Many would agree that the term “female films” (reminiscent of the Nora Ephron era) is outdated. They might say in response: Let’s invent a new term! But that’s not really the point. What’s outdated isn’t the phrase. Nor is it the idea of putting these films into a category that confuses feminine consciousness with vulgarity.
No, what makes the term “female films” dangerously outdated is the very idea that these films—any films—have such a neat, specific presentation. It all started out as a marketing shorthand, but it has become a pernicious cultural lie. Let’s be clear about what that lie is.

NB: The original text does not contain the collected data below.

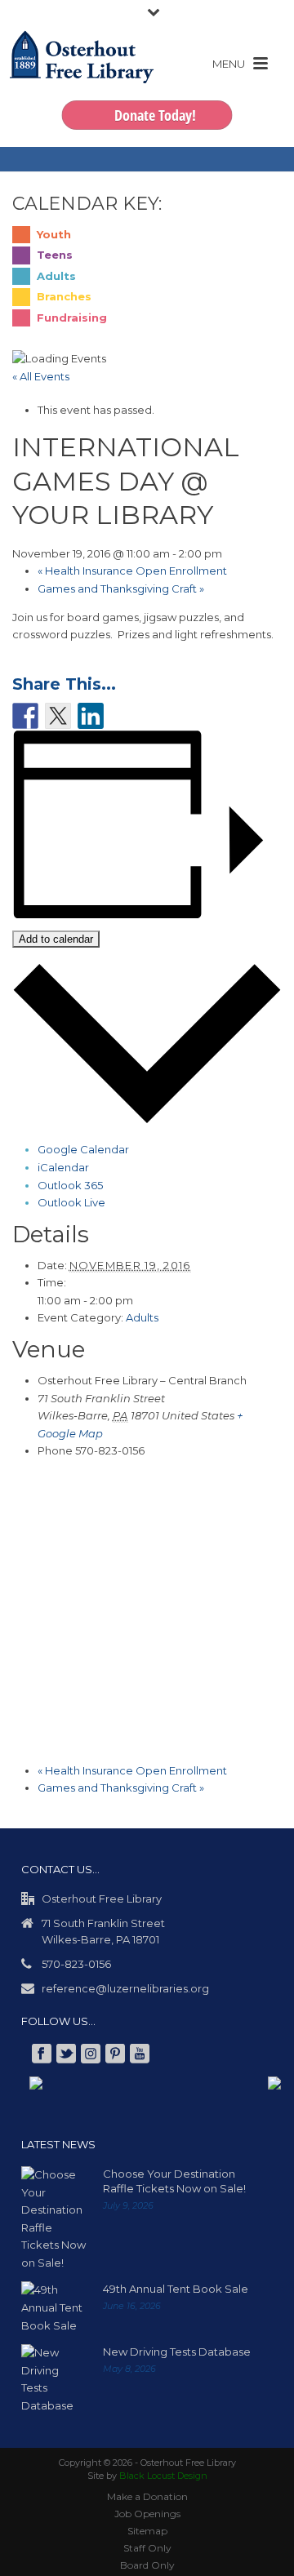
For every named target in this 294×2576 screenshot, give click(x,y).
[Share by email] (123, 716)
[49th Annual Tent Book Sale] (54, 2307)
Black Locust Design (163, 2475)
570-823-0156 (76, 1963)
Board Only (147, 2565)
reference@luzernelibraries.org (125, 1988)
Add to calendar (56, 939)
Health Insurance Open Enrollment (132, 570)
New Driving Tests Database (177, 2351)
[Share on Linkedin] (91, 716)
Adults (142, 1317)
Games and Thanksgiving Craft (121, 588)
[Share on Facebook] (25, 716)
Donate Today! (155, 115)
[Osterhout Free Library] (81, 73)
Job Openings (147, 2513)
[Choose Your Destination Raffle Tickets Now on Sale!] (54, 2219)
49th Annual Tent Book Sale (175, 2288)
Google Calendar (83, 1149)
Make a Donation (147, 2496)
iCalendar (63, 1167)
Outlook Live (71, 1202)
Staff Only (147, 2548)
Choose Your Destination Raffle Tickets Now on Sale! (174, 2181)
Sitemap (147, 2531)
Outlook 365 (70, 1185)
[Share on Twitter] (58, 716)
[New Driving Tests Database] (54, 2379)
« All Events (40, 376)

Yes, there are films that appeal to women, men, African Americans, or whatever. But that doesn’t mean these films are in a self-sufficient demographic haven. In the 1990s, horror and action films were seen as genres aimed solely at men. Yet women were gradually turning up at these films in increasing numbers, making this mythical presentation model obsolete. (Now, horror audiences are a potent mix.)
To properly understand the female film audience, imagine for a moment that you could somehow collect a specific statistic for the female film audience. Each person individually Who among us didn’t go to see a romantic movie in the theater in the 90s and 2000s? I have no doubt that more than half of them were women. But what about the men? Were they all sitting there, dragged along by their wives, girlfriends, and lovers? Did they not enjoy the movies? Do men not like romantic comedies? Do they just sometimes not seek them out? Forgive me, but do men enjoy romantic movies? they Don't you like crying at the end too?
In many ways, we live in a progressive society, where more and more people—of every gender, sexual orientation, and race—don’t conform to stereotypes. That’s the whole point of the culture we’ve been fighting for: not to pigeonhole people. But when it comes to talking about the tastes and behaviors of moviegoers, we’re stuck, on some level, in the 1950s. And the appalling thing is that we’re using these stereotypical tropes of thinking to limit the movies that get made.
Breaking news: This is not the 1950s, or 1985 or 1995. If we look at the huge success of It Ends With Us and say, “Of course! It was based on a famous female novel. All these women were in the movie. Sometimes women can really talk at the box office!”… If we think that way, we are undermining the power of a movie like this in the marketplace. Is it a women’s movie? Or a “women’s movie?” Maybe. But it is also a human drama, pure and simple. It is the kind of mainstream, watchable movie that we should get back to. If women are pioneers in this field, that’s fine, but let’s follow their lead and stop thinking of their taste as something we should put in a box.